Member of the New York State Assembly
- In office January 1, 1955 – February 20, 1968
- Preceded by: Thomas Dwyer
- Succeeded by: Sidney Lichtman

Personal details
- Born: Bertram Lawrence Podell December 27, 1925 New York City, U.S.
- Died: August 17, 2005 (aged 79) New York City, U.S.
- Party: Democratic
- Spouse: Bunny Posen
- Children: 3
- Education: St. John's University (BA) Brooklyn Law School (LLB)

= Bertram L. Podell =

American politician

Bertram Lawrence "Bert" Podell (December 27, 1925 – August 17, 2005) was an American politician who served in the New York State Assembly for six terms and part of a seventh, and was a member of the United States House of Representatives from New York for part of one term and three full terms. He was a Democrat.

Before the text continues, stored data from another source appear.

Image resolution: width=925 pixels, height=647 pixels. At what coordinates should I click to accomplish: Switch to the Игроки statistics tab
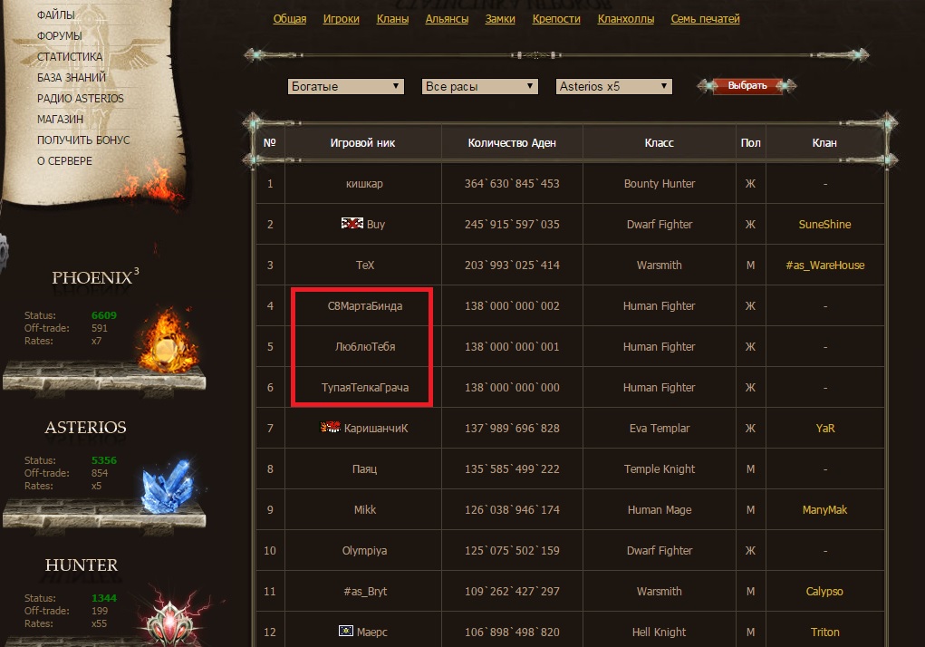click(341, 19)
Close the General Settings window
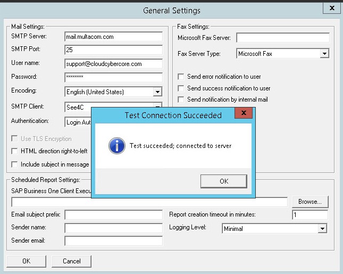 332,9
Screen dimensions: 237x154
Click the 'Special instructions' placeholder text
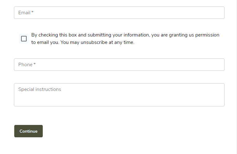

In 1973, Podell was charged with bribery. He pled guilty to reduced charges of conspiracy and conflict of interest.

==Personal life==
Podell was born on December 27, 1925, in Brooklyn, New York, the oldest of three children born to Hyman Podell and Henriette Menaker Podell. The family name was originally Podolsky. He attended Abraham Lincoln High School, joined the United States Navy for World War II, and served from 1944 until 1946. Podell graduated from St. John's University in 1947 and Brooklyn Law School in 1950.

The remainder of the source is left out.